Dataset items
↓

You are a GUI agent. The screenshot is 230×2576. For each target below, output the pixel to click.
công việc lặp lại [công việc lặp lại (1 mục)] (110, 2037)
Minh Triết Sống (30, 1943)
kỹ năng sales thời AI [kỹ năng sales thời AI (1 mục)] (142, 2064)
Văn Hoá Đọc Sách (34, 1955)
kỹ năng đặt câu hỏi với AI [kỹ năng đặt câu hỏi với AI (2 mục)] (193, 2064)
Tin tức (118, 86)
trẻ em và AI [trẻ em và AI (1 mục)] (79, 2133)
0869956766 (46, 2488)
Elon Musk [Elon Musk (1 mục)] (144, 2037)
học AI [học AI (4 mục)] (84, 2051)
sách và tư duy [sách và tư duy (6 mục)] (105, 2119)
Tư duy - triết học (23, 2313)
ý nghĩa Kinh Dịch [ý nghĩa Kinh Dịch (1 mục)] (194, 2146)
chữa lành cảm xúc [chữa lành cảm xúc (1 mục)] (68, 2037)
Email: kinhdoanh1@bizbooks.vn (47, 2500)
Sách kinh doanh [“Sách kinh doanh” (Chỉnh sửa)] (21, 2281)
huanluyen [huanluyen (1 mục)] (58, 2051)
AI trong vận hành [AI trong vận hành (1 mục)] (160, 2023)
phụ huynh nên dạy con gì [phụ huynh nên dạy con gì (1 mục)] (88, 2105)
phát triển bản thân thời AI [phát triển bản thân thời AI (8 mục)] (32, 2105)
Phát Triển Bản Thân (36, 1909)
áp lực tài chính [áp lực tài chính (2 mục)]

↑

Requirements = Copy every one of the records above word for word.

Result below =
You are a GUI agent. The screenshot is 230×2576. For each target below, output the pixel to click.
công việc lặp lại [công việc lặp lại (1 mục)] (110, 2037)
Minh Triết Sống (30, 1943)
kỹ năng sales thời AI [kỹ năng sales thời AI (1 mục)] (142, 2064)
Văn Hoá Đọc Sách (34, 1955)
kỹ năng đặt câu hỏi với AI [kỹ năng đặt câu hỏi với AI (2 mục)] (193, 2064)
Tin tức (118, 86)
trẻ em và AI [trẻ em và AI (1 mục)] (79, 2133)
0869956766 (46, 2488)
Elon Musk [Elon Musk (1 mục)] (144, 2037)
học AI [học AI (4 mục)] (84, 2051)
sách và tư duy [sách và tư duy (6 mục)] (105, 2119)
Tư duy - triết học (23, 2313)
ý nghĩa Kinh Dịch [ý nghĩa Kinh Dịch (1 mục)] (194, 2146)
chữa lành cảm xúc [chữa lành cảm xúc (1 mục)] (68, 2037)
Email: kinhdoanh1@bizbooks.vn (47, 2500)
Sách kinh doanh [“Sách kinh doanh” (Chỉnh sửa)] (21, 2281)
huanluyen [huanluyen (1 mục)] (58, 2051)
AI trong vận hành [AI trong vận hành (1 mục)] (160, 2023)
phụ huynh nên dạy con gì [phụ huynh nên dạy con gì (1 mục)] (88, 2105)
phát triển bản thân thời AI [phát triển bản thân thời AI (8 mục)] (32, 2105)
Phát Triển Bản Thân (36, 1909)
áp lực tài chính [áp lực tài chính (2 mục)]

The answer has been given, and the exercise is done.